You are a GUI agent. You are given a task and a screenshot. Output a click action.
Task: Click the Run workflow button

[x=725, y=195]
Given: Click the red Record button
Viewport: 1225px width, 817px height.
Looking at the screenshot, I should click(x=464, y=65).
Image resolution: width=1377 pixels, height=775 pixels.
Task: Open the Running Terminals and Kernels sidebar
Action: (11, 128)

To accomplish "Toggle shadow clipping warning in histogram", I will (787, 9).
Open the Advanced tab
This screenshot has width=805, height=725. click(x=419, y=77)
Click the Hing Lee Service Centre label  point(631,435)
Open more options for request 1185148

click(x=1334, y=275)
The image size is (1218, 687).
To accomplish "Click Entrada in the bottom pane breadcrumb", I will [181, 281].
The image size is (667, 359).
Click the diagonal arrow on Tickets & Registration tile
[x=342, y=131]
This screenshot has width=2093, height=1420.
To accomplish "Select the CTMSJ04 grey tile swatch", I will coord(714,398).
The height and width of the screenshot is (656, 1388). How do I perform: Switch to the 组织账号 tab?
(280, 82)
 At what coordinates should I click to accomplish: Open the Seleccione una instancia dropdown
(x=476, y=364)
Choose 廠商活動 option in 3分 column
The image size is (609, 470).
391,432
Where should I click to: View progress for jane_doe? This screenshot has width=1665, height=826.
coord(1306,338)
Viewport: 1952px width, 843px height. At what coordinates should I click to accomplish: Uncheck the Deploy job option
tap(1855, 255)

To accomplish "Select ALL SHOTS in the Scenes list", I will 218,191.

* [ABOUT THIS EXERCISE]:
Copy each entry exactly, leaving every line as it is.

* [EXPECTED ANSWER]:
You are a GUI agent. You are given a task and a screenshot. Output a click action.
Task: Click the Run workflow button

[x=725, y=195]
Given: Click the red Record button
Viewport: 1225px width, 817px height.
Looking at the screenshot, I should click(x=464, y=65).
Image resolution: width=1377 pixels, height=775 pixels.
Task: Open the Running Terminals and Kernels sidebar
Action: (11, 128)

To accomplish "Toggle shadow clipping warning in histogram", I will (787, 9).
Open the Advanced tab
This screenshot has width=805, height=725. click(x=419, y=77)
Click the Hing Lee Service Centre label  point(631,435)
Open more options for request 1185148

click(x=1334, y=275)
The image size is (1218, 687).
To accomplish "Click Entrada in the bottom pane breadcrumb", I will [181, 281].
The image size is (667, 359).
Click the diagonal arrow on Tickets & Registration tile
[x=342, y=131]
This screenshot has width=2093, height=1420.
To accomplish "Select the CTMSJ04 grey tile swatch", I will coord(714,398).
The height and width of the screenshot is (656, 1388). How do I perform: Switch to the 组织账号 tab?
(280, 82)
 At what coordinates should I click to accomplish: Open the Seleccione una instancia dropdown
(x=476, y=364)
Choose 廠商活動 option in 3分 column
The image size is (609, 470).
391,432
Where should I click to: View progress for jane_doe? This screenshot has width=1665, height=826.
coord(1306,338)
Viewport: 1952px width, 843px height. At what coordinates should I click to accomplish: Uncheck the Deploy job option
tap(1855, 255)

To accomplish "Select ALL SHOTS in the Scenes list", I will 218,191.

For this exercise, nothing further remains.